Provided data —
----------

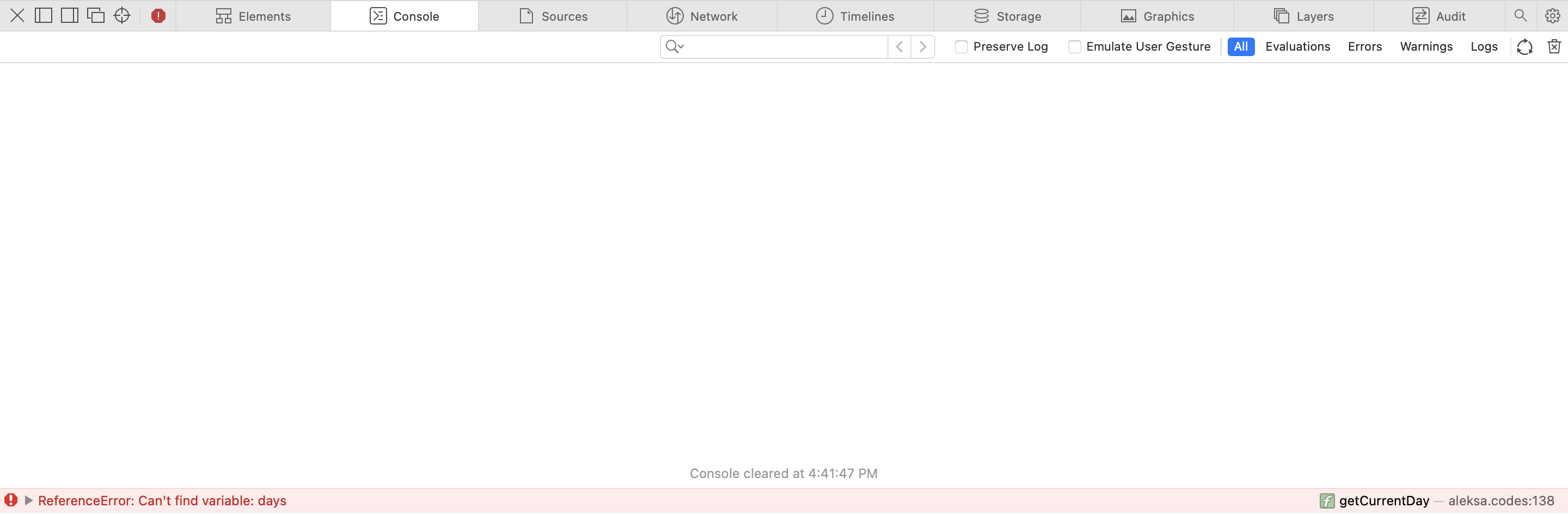This screenshot has width=1568, height=514.
Task: Switch to the Network tab
Action: (x=702, y=16)
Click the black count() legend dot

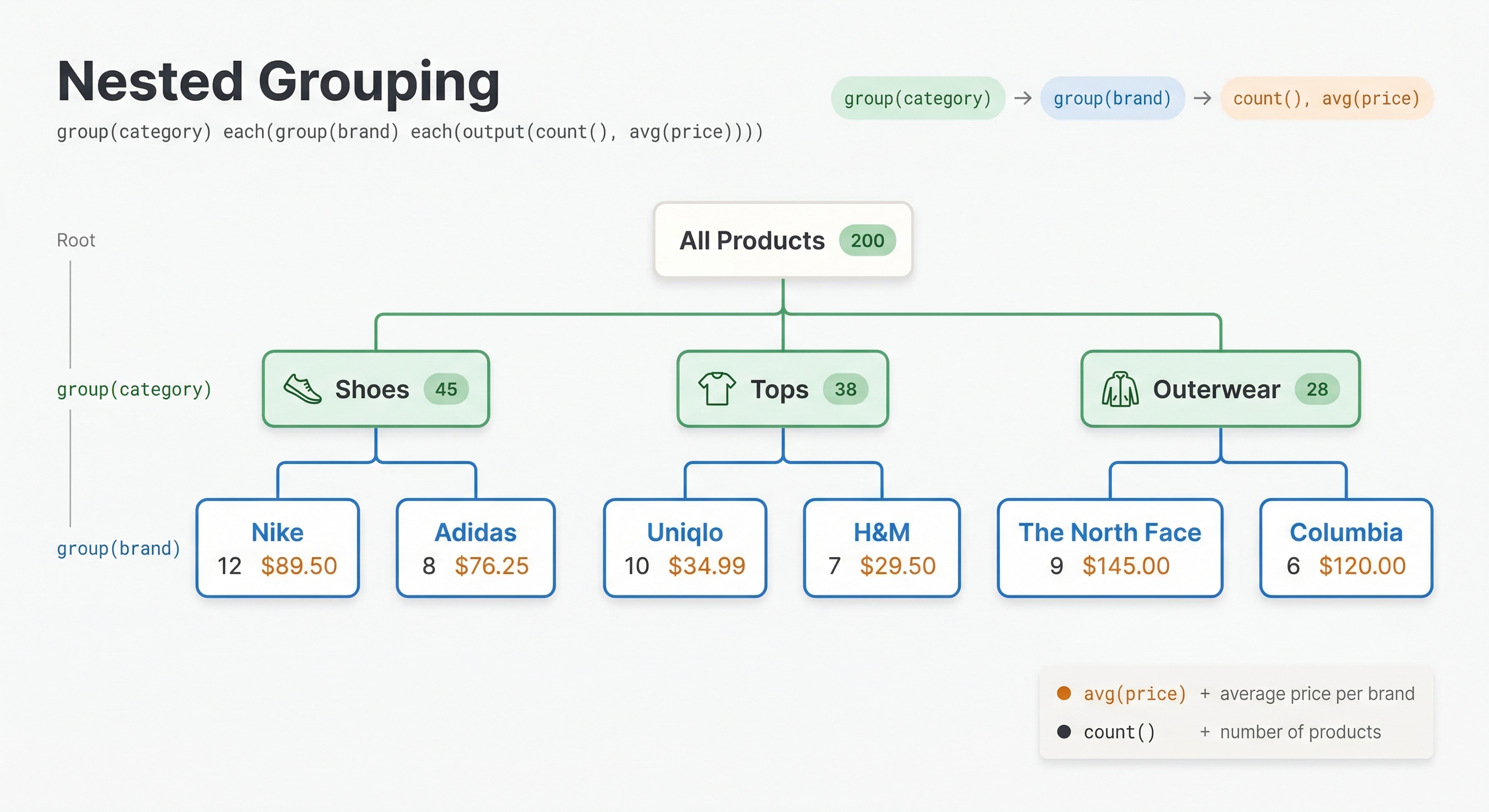tap(1064, 731)
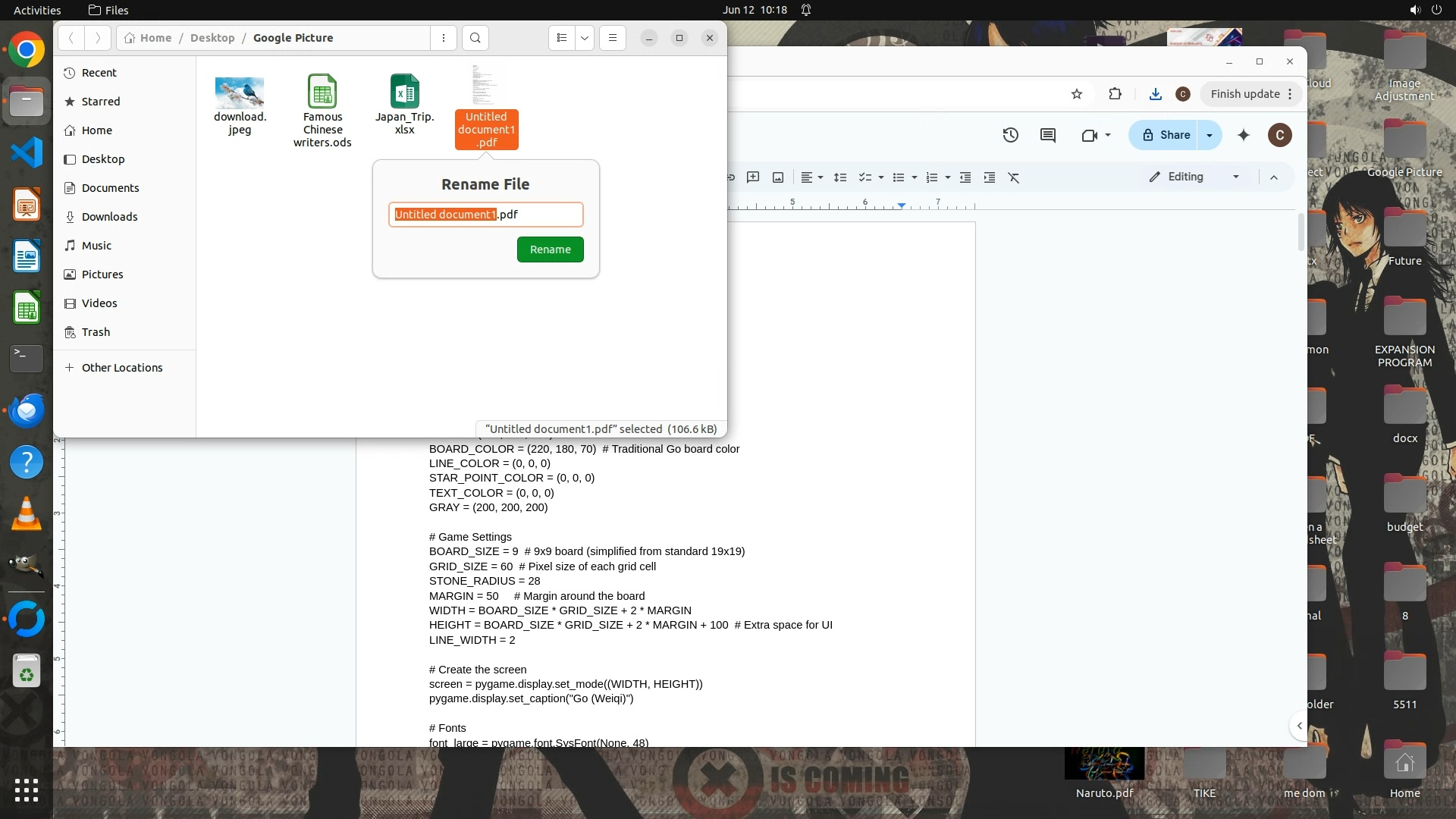Click search icon in Files window
Viewport: 1456px width, 819px height.
475,38
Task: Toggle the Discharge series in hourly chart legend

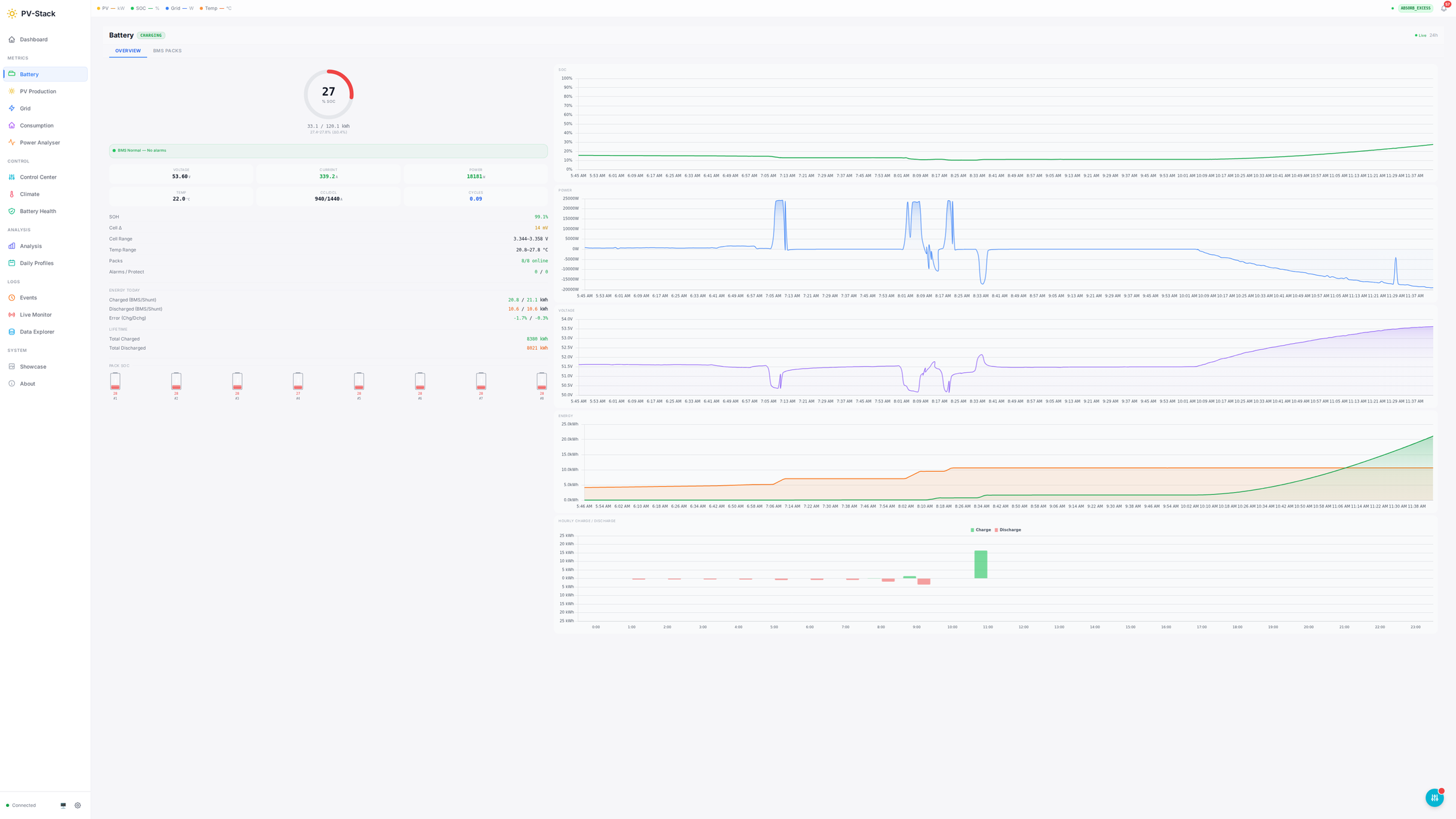Action: pyautogui.click(x=1006, y=529)
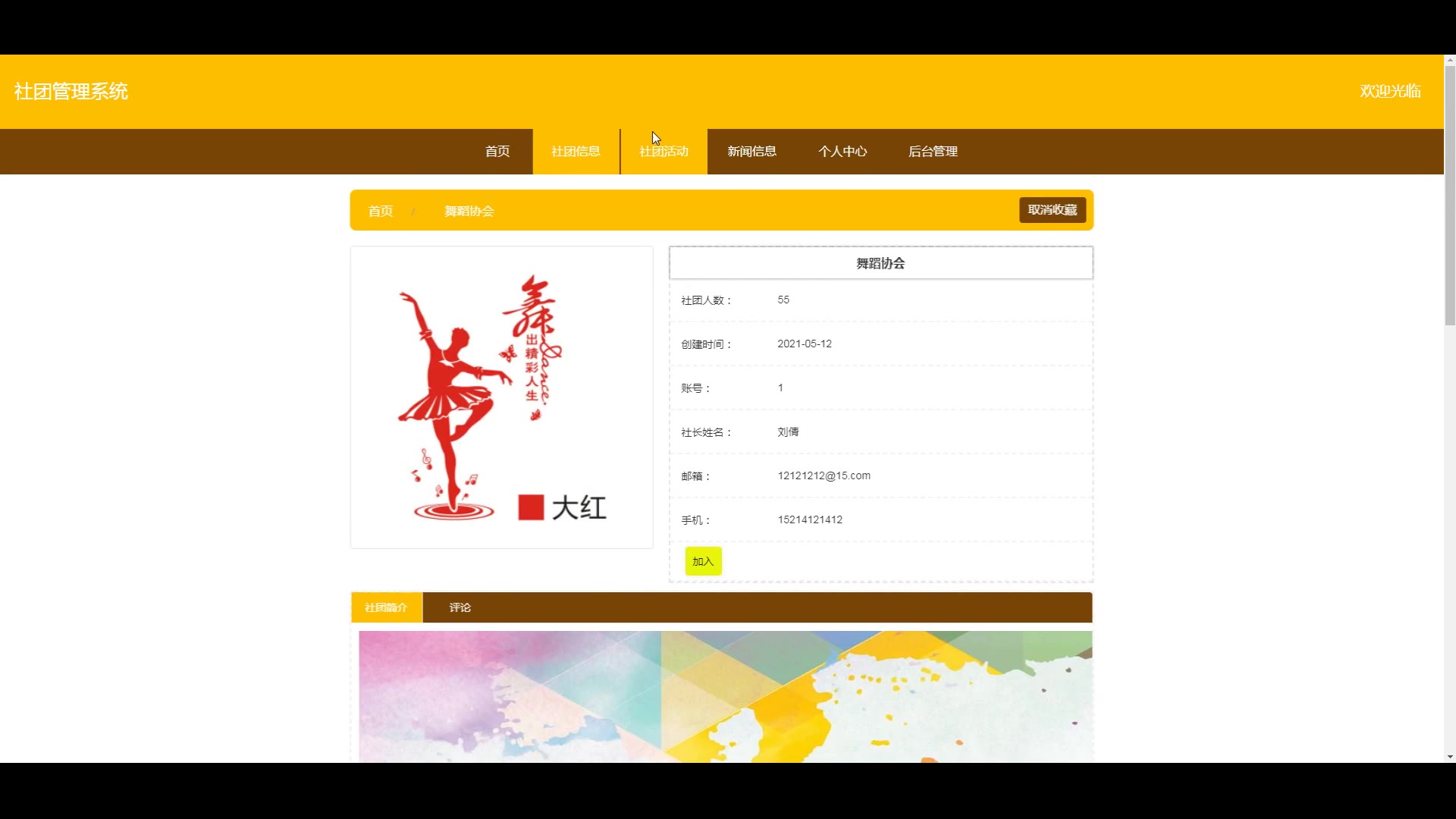Click the 欢迎光临 header text
The image size is (1456, 819).
click(1390, 92)
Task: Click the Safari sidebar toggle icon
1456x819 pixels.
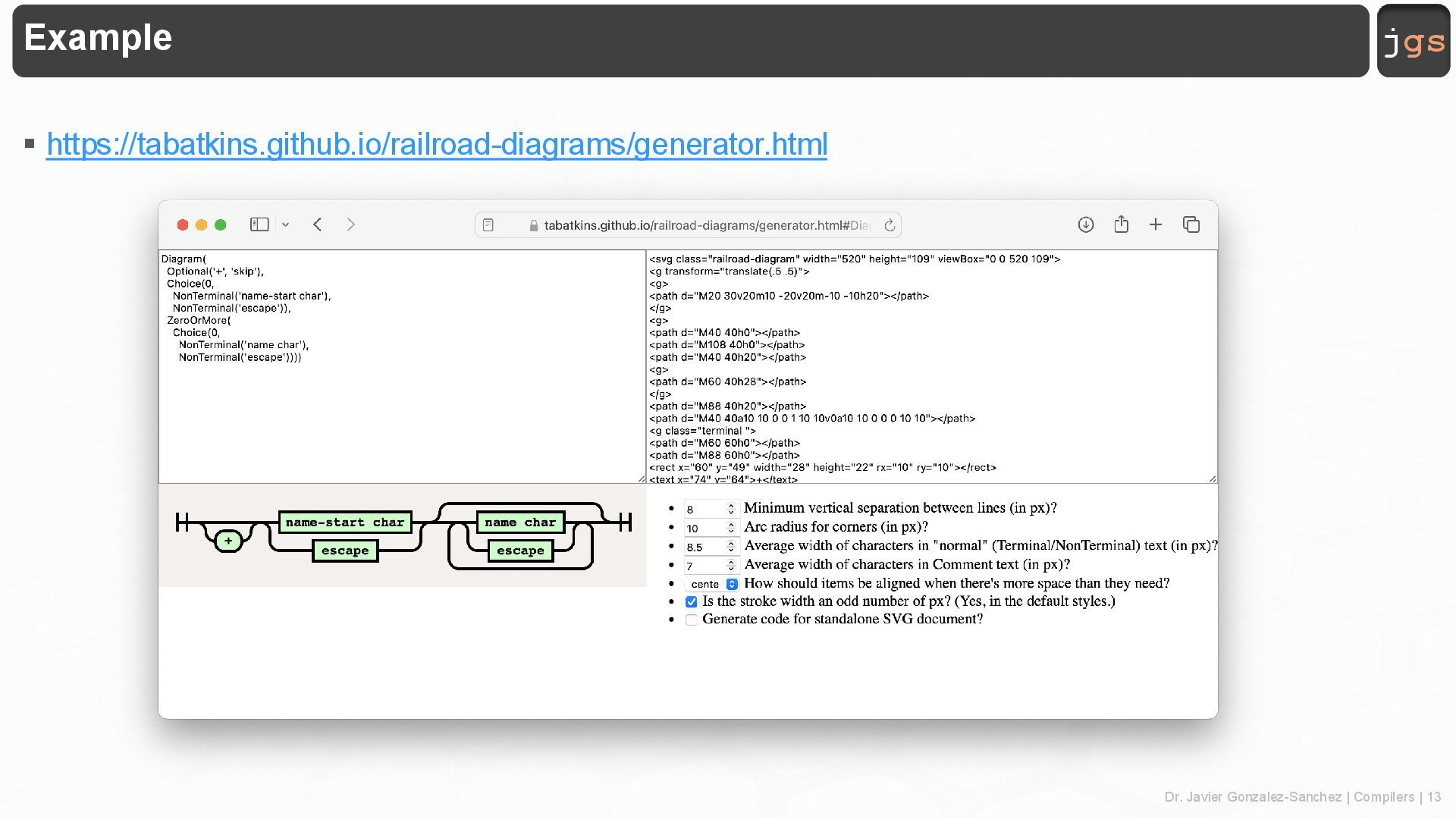Action: point(259,224)
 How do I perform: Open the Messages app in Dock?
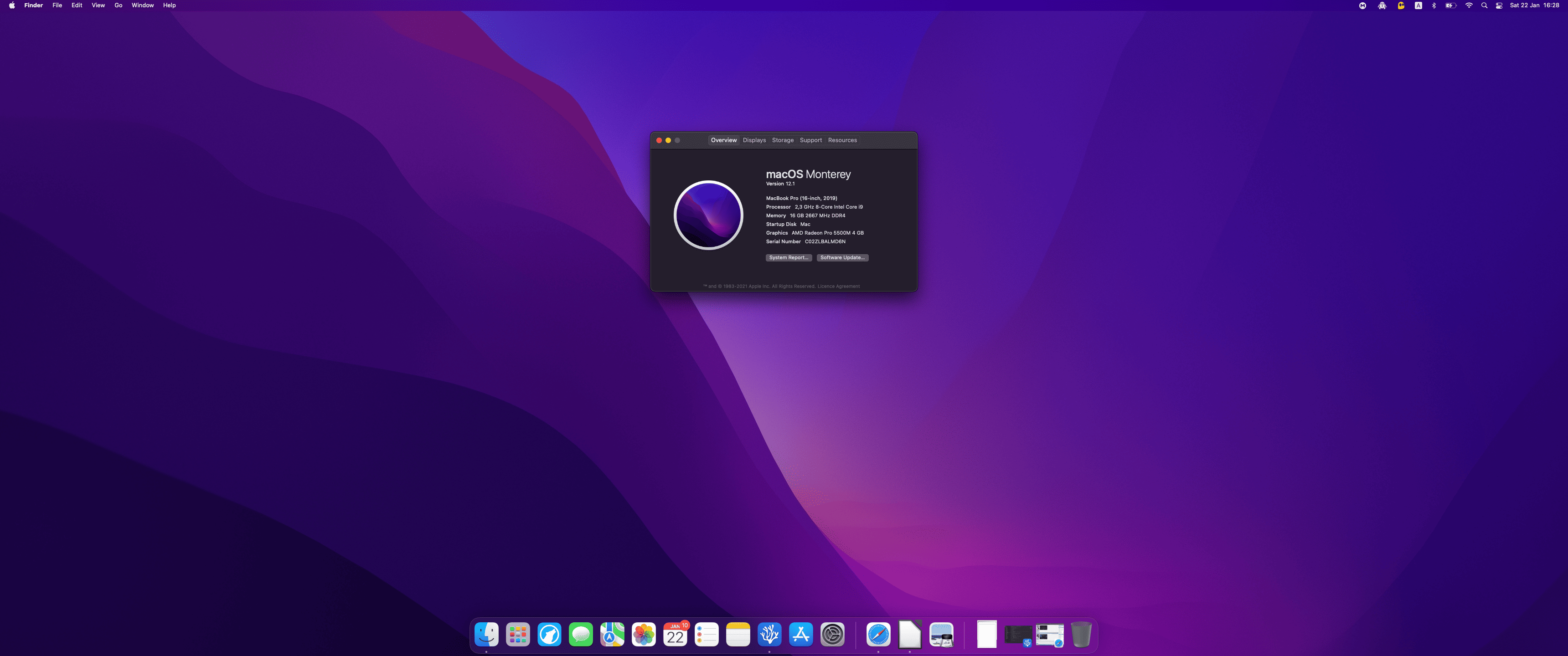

----------

Problem details — Only the lines from the one holding "Task: Click the Safari sidebar toggle icon" through the last line of the records should be output, please, exactly and without any pictures.

Problem solution —
Task: Click the Safari sidebar toggle icon
1456x819 pixels.
Action: point(259,224)
 How do I perform: Open the Messages app in Dock?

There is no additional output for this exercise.